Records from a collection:
§
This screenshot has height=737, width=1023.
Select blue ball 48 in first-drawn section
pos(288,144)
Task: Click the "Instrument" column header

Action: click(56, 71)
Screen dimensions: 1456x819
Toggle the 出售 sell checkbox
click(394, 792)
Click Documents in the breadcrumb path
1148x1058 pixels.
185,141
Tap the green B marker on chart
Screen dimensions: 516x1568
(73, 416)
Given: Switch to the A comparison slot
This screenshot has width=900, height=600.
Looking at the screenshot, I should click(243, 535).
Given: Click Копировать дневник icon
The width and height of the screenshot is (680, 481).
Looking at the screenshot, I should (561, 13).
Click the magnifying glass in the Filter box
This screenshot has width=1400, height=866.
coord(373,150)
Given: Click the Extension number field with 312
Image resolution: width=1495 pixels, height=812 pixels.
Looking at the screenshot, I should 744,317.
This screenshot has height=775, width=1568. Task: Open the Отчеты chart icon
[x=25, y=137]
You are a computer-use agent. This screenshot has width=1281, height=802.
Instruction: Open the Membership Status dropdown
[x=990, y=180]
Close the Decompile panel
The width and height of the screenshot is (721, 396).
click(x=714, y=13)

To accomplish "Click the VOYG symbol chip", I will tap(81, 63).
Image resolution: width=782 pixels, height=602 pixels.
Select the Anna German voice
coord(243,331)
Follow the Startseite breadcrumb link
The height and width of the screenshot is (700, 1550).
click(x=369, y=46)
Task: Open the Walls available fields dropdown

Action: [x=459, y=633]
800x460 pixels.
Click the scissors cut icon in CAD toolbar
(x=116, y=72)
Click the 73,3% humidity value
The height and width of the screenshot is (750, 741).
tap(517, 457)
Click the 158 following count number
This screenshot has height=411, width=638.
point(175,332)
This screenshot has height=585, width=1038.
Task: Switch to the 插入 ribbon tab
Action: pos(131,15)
§
Return each line of the data above that contains the word "Select", copying every such line in full.

Exercise result:
Select blue ball 48 in first-drawn section
Select the Anna German voice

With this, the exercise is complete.